The intestinal microbiota of many healthy, first-degree relatives of patients with inflammatory bowel diseases (IBD) is dysbiotic, signifying a pre-disease state, low-level inflammation, and susceptibility to IBD, researchers report in the November issue of Cellular and Molecular Gastroenterology and Hepatology.
Changes in the intestinal microbiome are involved in the pathogenesis of IBD. Patients have reduced intestinal microbial diversity, with alterations in composition and function. Environmental factors such as diet help determine microbial composition and can affect IBD risk. However, risk is determined by a combination of environmental and genetic factors that affect the intestinal mucosa and determine microbial composition.
Jonathan P. Jacobs et al compared the intestinal microbiome and metabolome of pediatric patients with IBD with those of unaffected, first-degree relatives. They aimed to determine whether the relatives’ microbiota could be in a pre-disease state, characterized by sub-clinical inflammation, due to the genetic and environmental factors they shared with the patients.
Jacobs et al studied 21 families of patients with pediatric IBD; their analysis comprised 26 patients with Crohn’s disease (CD) in clinical remission, 10 patients with ulcerative colitis (UC) in clinical remission, and 54 healthy siblings or parents. Fecal samples were collected and analyzed by 16S ribosomal RNA gene sequencing and liquid chromatography–mass spectrometry metabolomics. The authors also measured levels of calprotectin, as a marker of inflammation.
In agreement with findings from previous studies, patients with CD had lower microbial diversity than patients with UC or healthy individuals.

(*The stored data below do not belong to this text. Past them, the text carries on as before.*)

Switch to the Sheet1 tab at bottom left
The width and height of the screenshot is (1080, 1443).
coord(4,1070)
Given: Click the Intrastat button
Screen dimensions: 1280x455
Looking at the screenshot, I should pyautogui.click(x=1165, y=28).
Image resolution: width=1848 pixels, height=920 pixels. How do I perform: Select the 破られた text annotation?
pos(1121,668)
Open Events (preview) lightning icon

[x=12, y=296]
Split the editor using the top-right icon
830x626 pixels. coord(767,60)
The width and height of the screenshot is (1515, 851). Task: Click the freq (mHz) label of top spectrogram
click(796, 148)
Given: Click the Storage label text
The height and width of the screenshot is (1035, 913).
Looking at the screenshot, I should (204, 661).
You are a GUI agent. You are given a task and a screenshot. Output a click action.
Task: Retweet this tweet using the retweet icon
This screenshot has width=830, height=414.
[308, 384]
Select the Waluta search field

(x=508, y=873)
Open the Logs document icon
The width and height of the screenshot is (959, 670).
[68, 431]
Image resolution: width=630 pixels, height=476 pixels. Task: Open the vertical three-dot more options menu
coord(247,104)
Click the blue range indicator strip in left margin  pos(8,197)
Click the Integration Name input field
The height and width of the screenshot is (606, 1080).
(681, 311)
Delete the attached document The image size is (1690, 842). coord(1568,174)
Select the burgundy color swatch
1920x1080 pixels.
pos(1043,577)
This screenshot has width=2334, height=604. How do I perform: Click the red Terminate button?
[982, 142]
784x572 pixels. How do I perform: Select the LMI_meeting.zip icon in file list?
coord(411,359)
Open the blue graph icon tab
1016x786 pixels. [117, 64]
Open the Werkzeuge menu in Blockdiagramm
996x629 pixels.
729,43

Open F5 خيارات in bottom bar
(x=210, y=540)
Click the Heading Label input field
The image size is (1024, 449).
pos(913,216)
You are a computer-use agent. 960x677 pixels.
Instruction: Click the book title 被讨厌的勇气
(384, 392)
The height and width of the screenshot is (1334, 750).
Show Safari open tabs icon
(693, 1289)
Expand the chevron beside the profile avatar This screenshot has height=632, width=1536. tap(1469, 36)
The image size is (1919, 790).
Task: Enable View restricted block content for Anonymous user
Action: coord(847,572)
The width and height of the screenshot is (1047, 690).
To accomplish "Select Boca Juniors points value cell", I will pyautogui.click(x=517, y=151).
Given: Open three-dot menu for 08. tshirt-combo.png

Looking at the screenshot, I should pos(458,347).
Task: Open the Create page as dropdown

Samples formed a gradient by IBD status and microbial diversity, each of which were significantly associated with overall composition.
Based on the participants’ microbiomes, the authors identified 2 groups, which they called operational taxonomic unit or OTU types (see figure). They associated OTU type 2 with IBD—particularly with CD. Nineteen of the 21 families included at least 1 individual with IBD who carried OTU type 2, indicating that the association of this microbial community state with IBD was not a family-specific trait. Most healthy relatives had OTU type 1, but 10 carried OTU type 2.
This IBD-associated microbiome was characterized by lower microbial diversity, with increased Enterobacteriaceae, consistent with dysbiosis. This finding is supported by studies of mice with deletion of Toll-like receptor 5 or NLRP6, in which colitis susceptibility associates with blooms of Enterobacteriaceae and Prevotellaceae, respectively.
Jacobs et al also identified a metabotype associated with IBD, characterized by increased bile acids, taurine, and tryptophan. The authors found the IBD-associated microbial and metabolomics states to correlate, indicating an integrated ecosystem.
The authors validated their findings in an independent pediatric cohort.
A higher proportion of healthy relatives with the IBD-associated microbial community type had increased fecal levels of calprotectin, compared to relatives without this microbiome, indicating low-level intestinal inflammation. Nevertheless, most individuals with the IBD-associated OTU type and metabotype had normal levels of fecal calprotectin.
Jacobs et al conclude that, in healthy individuals, an IBD-associated OTU type and metabotype can indicate intestinal dysbiosis and changes in metabolic products that lead to IBD. Although unaffected family members were not evaluated endoscopically for IBD, the study design includes periodic monitoring for acquisition of clinical disease.
The authors speculate that healthy individuals with an IBD-associated microbial community type and metabotype have a pre-disease state that increases the risk for subclinical and overt IBD. Validating this interpretation will require prospective longitudinal studies to assess the incidence of IBD in individuals stratified by OTU type, metabotype, and calprotectin level, and to assess the stability of OTU types and metabotypes across time and with different diets.